In point of fact, many products that pretend to offer surge protection do very little to protect you against lightning damage. Additionally, if your surge protector doesn’t filter your phone line connection – and you have a phone line connected to your modem – you’re ‘working without a net’. Lightning produces a very high-voltage, short-duration spike that is incredibly destructive to electronics. You shouldn’t be concerned about the lightning strike that hits your house – because that one will most likely destroy every bit of electronics and low-voltage wiring in your home – and you should simply be glad you got out alive. The lightning strike you should be worried about is the one that strikes your neighbor’s house across the street and down three houses. That’s the one that will send a lovely high-voltage spike right across the earth, up your phone line, into your modem and that just could be ‘all she wrote’ for your computer.

Realistically, if you spent less than twenty dollars on a surge protector, it is probably inadequate.

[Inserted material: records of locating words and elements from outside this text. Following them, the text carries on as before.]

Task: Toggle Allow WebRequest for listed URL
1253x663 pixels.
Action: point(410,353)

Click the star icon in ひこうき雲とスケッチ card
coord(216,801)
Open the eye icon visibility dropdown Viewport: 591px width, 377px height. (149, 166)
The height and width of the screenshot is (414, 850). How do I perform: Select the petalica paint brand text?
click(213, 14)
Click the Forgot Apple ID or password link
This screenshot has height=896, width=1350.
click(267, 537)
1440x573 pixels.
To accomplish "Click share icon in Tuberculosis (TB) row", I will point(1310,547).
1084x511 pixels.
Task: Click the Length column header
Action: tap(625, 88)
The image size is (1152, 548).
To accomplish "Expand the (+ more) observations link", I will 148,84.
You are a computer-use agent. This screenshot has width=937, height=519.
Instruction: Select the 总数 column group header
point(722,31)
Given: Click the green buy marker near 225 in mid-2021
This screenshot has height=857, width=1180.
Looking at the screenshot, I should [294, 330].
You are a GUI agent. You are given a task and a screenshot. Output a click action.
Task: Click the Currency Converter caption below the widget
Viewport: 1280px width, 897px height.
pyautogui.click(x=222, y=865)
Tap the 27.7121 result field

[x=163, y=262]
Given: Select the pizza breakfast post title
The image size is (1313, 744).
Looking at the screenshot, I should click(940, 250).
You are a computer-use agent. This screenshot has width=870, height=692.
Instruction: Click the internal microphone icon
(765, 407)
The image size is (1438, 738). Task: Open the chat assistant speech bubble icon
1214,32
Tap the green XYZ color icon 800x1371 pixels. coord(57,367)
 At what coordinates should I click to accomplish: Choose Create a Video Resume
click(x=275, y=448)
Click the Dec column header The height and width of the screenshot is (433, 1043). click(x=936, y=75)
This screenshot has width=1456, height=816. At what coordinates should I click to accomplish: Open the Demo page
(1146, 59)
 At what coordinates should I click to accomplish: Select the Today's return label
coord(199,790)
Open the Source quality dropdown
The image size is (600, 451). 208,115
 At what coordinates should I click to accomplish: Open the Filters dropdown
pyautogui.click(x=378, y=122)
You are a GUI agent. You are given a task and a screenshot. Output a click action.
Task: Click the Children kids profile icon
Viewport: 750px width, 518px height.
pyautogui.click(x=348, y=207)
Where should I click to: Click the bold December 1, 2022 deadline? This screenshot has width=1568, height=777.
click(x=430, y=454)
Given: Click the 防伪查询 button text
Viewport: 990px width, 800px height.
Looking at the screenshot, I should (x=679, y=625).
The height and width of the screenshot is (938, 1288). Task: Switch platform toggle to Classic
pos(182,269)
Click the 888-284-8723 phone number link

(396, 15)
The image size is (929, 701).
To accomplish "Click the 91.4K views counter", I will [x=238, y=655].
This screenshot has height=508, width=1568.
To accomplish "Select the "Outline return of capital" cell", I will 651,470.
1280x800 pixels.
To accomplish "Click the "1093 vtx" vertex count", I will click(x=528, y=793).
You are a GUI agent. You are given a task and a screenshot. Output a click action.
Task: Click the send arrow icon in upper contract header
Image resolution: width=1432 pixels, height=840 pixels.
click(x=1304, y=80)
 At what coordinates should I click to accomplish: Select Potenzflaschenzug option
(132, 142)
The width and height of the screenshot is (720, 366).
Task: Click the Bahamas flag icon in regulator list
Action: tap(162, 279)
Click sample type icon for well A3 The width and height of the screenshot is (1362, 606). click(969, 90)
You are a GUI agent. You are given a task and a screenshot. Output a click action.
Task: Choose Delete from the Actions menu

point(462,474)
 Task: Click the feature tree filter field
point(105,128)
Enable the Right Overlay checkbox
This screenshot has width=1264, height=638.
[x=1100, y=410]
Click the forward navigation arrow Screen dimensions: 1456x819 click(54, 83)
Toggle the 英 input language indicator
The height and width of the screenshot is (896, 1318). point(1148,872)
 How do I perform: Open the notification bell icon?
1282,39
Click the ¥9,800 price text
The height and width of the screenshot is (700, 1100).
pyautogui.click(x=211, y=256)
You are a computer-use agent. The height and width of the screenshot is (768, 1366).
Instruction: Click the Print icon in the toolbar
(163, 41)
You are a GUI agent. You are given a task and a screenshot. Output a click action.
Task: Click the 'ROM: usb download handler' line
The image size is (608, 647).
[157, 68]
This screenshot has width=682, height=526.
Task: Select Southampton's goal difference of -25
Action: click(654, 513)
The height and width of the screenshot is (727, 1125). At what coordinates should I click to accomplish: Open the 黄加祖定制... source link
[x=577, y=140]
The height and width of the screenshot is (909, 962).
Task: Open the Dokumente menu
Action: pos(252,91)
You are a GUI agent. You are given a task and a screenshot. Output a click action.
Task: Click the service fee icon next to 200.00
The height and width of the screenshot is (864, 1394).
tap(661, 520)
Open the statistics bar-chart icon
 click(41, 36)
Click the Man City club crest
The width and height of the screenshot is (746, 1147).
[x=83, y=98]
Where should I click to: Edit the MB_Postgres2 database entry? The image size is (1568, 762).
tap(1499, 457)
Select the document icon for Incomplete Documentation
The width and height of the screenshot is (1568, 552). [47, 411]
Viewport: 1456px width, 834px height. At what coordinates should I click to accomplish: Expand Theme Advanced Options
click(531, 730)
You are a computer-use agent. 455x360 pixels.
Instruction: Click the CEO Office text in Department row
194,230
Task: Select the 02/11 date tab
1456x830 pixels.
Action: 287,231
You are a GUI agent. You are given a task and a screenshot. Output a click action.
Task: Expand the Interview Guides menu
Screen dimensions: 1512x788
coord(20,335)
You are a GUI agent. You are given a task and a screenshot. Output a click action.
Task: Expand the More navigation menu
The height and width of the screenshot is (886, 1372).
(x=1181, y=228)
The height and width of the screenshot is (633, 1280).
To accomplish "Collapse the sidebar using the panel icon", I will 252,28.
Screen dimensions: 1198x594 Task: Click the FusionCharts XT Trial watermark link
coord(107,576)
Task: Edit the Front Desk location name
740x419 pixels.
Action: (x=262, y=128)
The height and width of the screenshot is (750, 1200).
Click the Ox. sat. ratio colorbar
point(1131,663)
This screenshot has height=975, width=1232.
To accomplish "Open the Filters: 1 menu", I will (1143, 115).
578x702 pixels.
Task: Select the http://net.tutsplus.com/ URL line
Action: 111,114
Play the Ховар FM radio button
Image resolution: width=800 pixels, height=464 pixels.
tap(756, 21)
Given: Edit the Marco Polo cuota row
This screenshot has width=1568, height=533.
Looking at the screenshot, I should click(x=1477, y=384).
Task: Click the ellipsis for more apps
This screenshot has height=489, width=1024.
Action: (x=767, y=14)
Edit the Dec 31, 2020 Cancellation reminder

Surge Protectors that work in places like California (where they have little or no lightning) simply don’t protect you here in the Lone Star State. True electrical ‘surges’ where the voltage rarely exceeds 25,000 volts, are much simpler to protect against than lightning, where the voltage can reach 50,000,000 (that’s right – fifty million) volts. The best Surge Protectors are made by companies who specialize in this technology, such as Panamax, APC and Tripp Lite. They are typically a bit more expensive than other brands, but isn’t your computer worth it?

What about a Battery Backup (Uninterruptible Power Supply – UPS) for your system? Since the prices have dropped significantly, it is generally a good idea to have a battery backup on any system where the loss of your data would be a major inconvenience. Does having a UPS eliminate the need for a Surge Protector? Not in my office — and home. I prefer to have a good Surge Protector plugged into the wall with the UPS plugged into the Surge Protector. Components that do not require battery backup can be plugged into the Surge Protector and still be protected from lightning damage. This affords maximum protection for your valuable hardware. When you invest in a UPS – again – invest in one produced by a company that specializes in this technology like APC.

Even a power loss of a few milliseconds can power off your computer and corrupt whatever documents are open at the time. Accordingly, the only components you need to connect to the UPS are your computer and monitor. Everything else can be plugged into the Surge Protector, as you only need to keep the computer and monitor running long enough to shut down the computer properly in the event of a power failure. How big a UPS should you buy? That depends on three things: Your monitor, how long you want the system to run in the absence of power – and your budget. The larger your monitor, the bigger your UPS needs to be, as the monitor pulls a great deal of current and will deplete the reserves of the UPS quickly. Choose a UPS that fits your requirements accordingly.

A side note for DSL subscribers: For one reason or another, DSL modems do not like to be plugged into Surge Protectors and will lose your DSL signal periodically as a result. There is no elegant solution to this, as to not have your DSL modem protected is to risk damage to your computer. When your DSL connection fails, simply turn off the Surge Protector, wait about a minute and turn it back on. This may be inconvenient, but it is considerably less expensive than replacing your computer.

So you don’t want to invest in a surge protector? You can always do what many Texans do during electrical storms and simply unplug everything from the wall when a storm is imminent.